Moskau vs. die USA
Adoptionsverbot: Russische Waisen als Opfer der Politik
Der US-Botschafter in Moskau, Michael McFaul, zeigte sich am Mittwoch "sehr besorgt" über das Verbot. Seinen Angaben zufolge hätten seit 1990 Familien aus den USA etwa 60.000 russische Kinder adoptiert. Auch der Menschenrechtsrat des Kremls und sogar einige Kabinettsmitglieder wie etwa Außenminister Sergej Lawrow hatten sich zuvor – zum großen Ärger von Putins Partei Geeintes Russland – vehement gegen das Gesetz ausgesprochen. Der prominente russische Bürgerrechtler Lew Ponomarjow kritisierte, die Annahme des Verbots sei ein "gewaltiger Fehler", Kinder würden damit zum "Spielball der Politik".
"Ein Racheakt wie zu Zeiten des Kalten Krieges"
Der Oligarch und frühere Präsidentschaftskandidat Michail Prochorow bezeichnete das Gesetz am Mittwoch in Moskau als "unverhältnismäßige Dummheit", als "einen Racheakt wie zu Zeiten des Kalten Krieges" - und vor allem als eine Gefahr für Tausende Kinder, die Waisen seien oder von ihren Eltern verlassen wurden. Bei Protesten von Kreml-Kritikern vor dem Gebäude des Oberhauses während der Abstimmung nahm die Polizei im Zentrum der Hauptstadt mehrere Demonstranten fest.

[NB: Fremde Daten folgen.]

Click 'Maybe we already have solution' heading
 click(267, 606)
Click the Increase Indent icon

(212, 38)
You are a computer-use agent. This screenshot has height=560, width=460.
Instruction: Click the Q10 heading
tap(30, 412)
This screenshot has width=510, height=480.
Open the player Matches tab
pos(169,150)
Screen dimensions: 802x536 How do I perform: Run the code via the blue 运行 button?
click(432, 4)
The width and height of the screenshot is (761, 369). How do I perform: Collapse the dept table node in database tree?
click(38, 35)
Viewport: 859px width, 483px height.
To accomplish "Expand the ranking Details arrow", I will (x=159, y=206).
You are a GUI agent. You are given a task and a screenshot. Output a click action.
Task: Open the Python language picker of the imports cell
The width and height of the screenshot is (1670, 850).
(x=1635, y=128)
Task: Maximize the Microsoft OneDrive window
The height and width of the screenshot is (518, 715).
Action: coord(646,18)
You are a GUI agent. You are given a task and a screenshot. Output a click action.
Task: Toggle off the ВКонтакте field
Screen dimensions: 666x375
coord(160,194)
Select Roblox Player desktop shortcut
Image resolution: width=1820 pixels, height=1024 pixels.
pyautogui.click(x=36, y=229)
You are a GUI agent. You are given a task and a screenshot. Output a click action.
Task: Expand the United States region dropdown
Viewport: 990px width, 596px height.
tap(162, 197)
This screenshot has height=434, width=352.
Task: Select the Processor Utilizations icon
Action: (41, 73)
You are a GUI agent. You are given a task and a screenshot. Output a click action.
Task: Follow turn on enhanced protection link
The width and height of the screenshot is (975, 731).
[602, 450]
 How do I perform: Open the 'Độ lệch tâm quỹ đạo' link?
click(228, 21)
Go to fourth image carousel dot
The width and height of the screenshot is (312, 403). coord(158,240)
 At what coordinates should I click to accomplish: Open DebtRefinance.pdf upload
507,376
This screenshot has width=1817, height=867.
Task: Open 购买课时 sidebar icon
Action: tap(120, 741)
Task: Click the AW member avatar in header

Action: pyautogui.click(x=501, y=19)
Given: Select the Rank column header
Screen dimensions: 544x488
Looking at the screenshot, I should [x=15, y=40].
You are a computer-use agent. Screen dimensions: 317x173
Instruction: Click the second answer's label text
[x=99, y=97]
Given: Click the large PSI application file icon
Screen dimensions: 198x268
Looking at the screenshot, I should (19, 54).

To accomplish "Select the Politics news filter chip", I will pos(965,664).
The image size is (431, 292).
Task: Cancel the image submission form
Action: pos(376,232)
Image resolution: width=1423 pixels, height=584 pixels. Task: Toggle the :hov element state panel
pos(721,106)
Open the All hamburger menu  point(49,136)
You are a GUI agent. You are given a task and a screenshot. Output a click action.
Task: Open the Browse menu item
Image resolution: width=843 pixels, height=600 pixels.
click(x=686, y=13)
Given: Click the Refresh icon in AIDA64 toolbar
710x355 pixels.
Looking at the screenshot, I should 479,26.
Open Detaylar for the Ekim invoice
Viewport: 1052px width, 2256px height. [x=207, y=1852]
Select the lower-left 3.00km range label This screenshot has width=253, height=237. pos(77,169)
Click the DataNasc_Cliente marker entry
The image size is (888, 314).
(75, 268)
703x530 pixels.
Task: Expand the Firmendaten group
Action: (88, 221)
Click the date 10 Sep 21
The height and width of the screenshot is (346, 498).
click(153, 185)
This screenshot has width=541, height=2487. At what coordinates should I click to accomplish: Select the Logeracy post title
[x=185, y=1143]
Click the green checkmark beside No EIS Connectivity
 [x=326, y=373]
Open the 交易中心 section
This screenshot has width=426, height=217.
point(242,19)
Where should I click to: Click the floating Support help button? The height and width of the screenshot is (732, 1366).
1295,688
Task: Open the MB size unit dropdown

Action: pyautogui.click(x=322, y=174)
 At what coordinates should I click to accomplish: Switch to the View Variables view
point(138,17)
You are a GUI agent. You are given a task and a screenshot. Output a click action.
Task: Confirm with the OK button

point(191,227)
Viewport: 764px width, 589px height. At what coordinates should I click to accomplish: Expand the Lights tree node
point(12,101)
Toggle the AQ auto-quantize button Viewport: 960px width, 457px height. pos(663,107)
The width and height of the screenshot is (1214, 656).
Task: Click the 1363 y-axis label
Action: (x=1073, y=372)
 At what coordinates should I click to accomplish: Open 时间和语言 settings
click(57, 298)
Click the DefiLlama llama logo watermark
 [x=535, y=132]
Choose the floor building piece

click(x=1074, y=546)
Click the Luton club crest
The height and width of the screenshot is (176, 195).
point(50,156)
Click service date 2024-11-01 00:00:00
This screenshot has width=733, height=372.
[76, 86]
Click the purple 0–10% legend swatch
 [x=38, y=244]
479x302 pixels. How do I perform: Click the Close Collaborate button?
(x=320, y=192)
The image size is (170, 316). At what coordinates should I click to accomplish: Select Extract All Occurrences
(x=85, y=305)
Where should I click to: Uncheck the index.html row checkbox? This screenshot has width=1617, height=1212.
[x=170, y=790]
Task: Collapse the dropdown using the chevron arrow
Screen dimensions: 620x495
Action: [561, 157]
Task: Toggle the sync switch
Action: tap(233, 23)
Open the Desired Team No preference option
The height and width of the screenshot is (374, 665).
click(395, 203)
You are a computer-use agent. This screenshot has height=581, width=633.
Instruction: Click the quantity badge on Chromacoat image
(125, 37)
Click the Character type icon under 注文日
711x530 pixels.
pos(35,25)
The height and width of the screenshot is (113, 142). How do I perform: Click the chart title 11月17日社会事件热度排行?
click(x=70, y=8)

Das neue Gesetz ist inoffiziell nach Dima Jakowlew benannt, einem adoptierten Kleinkind aus Russland, das 2008 im Alter von 21 Monaten in den USA starb, nachdem es sein Adoptivvater bei brütend heißem Wetter in einem Auto zurückgelassen hatte. Dass der Vater freigesprochen wurde, sorgte in Russland für enorme Empörung. Deshalb sah Putin das Recht auf seiner Seite, als er die nunmehrige russische Regelung kürzlich verteidigte: Die Reaktion sei "angemessen" - Misshandlungen würden in den USA nicht verfolgt, deshalb sei das Gesetz richtig.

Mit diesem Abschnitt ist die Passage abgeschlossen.